Work to do: In the voice and video analysis text below, what happened at 14 seconds?

Text extract:
Revision as of 17:25, 20 February 2007

Voice and video analysis

Experimental Setup

Schematic overview of the test-setup. The colors in the sketch match the colors in the following Ethereal-screenshots

In words the configuration is the following: SIP phone #1 is connected to Asterisk #1 and SIP phone #2 is connected to Asterisk #2. The SIP phones are not directly connected to each other but can communicate with each other because Asterisk #1 is directly connected to Asterisk #2 (and vica versa).

Codec used: ?

Results

In the screenshot below, the following events were measured:

  • @4 sec: Video was turned on
  • @14 sec: Video was set to black (connection lost with DVdriver)
  • @20 sec: Video showed moving pictures again.

Record extracts:
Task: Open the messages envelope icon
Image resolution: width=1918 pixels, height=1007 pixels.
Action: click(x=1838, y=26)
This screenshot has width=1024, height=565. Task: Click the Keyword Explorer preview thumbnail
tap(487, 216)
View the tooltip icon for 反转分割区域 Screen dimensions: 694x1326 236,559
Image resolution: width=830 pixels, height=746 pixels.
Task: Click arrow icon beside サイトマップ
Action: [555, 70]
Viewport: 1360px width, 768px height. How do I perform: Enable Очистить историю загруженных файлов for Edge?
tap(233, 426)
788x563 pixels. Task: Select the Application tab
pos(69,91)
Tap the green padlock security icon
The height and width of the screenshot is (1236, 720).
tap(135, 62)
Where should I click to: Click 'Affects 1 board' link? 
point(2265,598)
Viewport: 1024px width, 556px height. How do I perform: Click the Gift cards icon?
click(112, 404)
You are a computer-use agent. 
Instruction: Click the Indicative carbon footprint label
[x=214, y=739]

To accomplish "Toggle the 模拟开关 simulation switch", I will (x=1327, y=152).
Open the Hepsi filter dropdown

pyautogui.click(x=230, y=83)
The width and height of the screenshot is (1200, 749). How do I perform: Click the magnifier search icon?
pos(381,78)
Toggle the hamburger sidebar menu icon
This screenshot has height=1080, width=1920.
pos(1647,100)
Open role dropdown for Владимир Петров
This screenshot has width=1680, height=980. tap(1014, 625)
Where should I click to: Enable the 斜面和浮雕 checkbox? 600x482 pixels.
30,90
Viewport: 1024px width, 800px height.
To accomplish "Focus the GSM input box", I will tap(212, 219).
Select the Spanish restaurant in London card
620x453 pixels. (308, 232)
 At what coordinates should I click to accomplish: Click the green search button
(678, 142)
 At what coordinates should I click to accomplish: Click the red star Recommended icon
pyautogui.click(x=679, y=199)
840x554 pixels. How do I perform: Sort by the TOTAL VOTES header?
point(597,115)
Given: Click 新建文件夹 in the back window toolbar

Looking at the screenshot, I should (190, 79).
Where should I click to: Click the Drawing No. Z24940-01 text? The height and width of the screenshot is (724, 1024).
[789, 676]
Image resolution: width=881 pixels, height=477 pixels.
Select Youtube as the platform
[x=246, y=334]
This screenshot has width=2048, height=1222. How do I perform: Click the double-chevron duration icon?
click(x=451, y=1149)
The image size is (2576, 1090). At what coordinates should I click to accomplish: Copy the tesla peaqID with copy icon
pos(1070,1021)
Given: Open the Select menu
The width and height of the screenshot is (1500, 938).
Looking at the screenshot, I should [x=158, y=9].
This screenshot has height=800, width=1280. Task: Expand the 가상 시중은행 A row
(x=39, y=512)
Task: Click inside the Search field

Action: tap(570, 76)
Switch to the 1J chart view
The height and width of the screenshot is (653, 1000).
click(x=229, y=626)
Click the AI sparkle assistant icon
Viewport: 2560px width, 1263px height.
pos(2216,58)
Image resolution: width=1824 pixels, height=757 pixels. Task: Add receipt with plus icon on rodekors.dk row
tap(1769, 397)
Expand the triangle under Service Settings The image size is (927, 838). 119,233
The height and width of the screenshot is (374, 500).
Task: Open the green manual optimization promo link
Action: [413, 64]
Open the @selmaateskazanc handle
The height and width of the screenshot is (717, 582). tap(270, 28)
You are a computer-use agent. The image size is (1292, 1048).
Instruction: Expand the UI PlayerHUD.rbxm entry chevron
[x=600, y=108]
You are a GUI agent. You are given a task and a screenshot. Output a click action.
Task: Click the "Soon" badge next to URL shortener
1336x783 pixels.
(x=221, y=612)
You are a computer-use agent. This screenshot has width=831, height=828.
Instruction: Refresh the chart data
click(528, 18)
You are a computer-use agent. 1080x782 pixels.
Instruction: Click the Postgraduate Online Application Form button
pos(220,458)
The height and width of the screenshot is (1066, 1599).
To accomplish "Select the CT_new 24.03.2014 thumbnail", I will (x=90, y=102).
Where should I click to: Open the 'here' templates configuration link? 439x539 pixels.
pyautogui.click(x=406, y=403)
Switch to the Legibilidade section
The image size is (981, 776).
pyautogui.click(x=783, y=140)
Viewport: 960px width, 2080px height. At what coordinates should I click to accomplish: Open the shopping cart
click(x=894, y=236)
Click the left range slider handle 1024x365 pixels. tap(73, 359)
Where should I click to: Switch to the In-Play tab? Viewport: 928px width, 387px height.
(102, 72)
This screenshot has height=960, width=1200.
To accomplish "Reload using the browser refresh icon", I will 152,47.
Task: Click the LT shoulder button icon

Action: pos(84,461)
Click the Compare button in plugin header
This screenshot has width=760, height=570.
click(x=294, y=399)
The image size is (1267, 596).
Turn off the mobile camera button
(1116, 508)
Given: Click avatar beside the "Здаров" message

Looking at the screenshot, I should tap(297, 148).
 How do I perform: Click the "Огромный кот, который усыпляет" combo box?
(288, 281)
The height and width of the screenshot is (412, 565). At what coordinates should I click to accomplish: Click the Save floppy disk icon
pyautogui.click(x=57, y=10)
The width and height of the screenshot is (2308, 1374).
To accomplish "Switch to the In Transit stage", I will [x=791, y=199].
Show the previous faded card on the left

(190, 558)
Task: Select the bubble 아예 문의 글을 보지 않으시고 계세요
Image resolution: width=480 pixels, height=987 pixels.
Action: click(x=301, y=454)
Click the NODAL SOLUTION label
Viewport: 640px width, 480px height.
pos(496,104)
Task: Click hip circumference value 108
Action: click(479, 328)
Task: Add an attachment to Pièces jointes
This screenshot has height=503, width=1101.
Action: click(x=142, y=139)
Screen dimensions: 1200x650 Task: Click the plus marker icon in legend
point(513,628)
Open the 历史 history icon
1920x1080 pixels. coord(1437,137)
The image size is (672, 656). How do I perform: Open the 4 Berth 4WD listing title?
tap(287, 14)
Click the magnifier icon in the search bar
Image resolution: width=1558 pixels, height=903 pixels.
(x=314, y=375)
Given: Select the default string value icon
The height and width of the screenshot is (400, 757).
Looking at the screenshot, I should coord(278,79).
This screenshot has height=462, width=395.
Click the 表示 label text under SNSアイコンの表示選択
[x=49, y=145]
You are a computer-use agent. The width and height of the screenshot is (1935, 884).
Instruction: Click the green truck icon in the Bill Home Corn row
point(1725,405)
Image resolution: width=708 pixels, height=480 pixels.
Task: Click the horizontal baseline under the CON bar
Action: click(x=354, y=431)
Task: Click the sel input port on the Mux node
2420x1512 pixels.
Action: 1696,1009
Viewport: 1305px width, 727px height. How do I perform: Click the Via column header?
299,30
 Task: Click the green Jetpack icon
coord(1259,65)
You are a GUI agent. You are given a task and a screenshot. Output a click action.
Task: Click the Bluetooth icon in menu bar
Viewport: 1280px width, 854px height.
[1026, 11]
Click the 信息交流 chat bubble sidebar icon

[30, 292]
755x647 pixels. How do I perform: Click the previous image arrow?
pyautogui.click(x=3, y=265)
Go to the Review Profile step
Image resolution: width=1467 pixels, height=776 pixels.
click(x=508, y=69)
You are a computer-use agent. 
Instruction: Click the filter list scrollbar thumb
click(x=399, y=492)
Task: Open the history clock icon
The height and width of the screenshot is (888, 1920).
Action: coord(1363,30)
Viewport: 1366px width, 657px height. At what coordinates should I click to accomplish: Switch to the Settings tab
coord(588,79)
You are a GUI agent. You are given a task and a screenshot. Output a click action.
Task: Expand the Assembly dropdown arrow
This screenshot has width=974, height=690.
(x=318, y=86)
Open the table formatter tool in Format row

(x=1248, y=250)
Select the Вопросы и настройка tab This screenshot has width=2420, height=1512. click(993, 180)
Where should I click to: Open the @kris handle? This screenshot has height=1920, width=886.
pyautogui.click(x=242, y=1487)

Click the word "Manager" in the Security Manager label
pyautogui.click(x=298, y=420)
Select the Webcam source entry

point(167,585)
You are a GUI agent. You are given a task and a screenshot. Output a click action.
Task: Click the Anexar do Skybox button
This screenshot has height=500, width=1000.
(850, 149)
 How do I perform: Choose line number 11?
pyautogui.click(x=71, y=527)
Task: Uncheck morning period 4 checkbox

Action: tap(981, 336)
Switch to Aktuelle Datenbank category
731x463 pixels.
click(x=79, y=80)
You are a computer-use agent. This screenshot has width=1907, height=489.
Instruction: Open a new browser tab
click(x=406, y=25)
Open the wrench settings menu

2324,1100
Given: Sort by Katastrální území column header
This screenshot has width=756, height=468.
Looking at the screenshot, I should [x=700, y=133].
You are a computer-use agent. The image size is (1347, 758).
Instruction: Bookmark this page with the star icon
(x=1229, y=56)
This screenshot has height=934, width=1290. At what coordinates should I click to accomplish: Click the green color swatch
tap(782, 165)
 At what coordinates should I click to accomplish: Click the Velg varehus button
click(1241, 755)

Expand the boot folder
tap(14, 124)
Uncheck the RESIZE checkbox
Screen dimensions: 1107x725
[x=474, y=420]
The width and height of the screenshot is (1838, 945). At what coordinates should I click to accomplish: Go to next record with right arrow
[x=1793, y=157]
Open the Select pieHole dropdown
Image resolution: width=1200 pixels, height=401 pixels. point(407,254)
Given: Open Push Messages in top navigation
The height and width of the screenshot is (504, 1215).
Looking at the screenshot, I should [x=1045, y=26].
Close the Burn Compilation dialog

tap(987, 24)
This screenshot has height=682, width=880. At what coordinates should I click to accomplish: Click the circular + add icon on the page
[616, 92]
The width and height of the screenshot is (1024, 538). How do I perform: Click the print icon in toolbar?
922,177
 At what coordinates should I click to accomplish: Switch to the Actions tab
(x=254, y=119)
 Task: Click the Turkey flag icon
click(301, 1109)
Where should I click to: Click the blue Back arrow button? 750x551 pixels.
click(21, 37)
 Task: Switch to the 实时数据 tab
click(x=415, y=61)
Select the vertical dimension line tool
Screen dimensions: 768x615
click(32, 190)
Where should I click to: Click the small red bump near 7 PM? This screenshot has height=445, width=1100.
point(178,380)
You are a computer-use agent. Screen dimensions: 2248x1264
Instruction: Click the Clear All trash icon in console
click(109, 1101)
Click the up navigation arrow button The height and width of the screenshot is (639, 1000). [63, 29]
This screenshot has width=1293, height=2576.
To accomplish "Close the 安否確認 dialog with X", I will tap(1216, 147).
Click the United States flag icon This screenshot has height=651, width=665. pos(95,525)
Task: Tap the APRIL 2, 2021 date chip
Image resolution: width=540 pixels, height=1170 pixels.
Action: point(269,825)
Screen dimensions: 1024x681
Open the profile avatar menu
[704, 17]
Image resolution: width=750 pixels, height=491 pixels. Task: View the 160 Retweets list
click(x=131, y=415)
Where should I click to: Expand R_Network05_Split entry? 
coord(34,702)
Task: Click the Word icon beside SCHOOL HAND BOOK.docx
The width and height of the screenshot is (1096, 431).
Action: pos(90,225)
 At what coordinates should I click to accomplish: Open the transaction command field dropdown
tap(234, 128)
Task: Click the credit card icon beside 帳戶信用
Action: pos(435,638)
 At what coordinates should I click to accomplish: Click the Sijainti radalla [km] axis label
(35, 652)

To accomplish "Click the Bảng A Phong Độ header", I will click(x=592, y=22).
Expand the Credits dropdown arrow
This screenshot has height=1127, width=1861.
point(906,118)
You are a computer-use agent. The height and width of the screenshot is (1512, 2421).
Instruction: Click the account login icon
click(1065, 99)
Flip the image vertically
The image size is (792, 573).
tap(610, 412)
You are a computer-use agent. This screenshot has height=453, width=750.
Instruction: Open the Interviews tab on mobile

Written solution: The video was set to black because the connection with DVdriver was lost.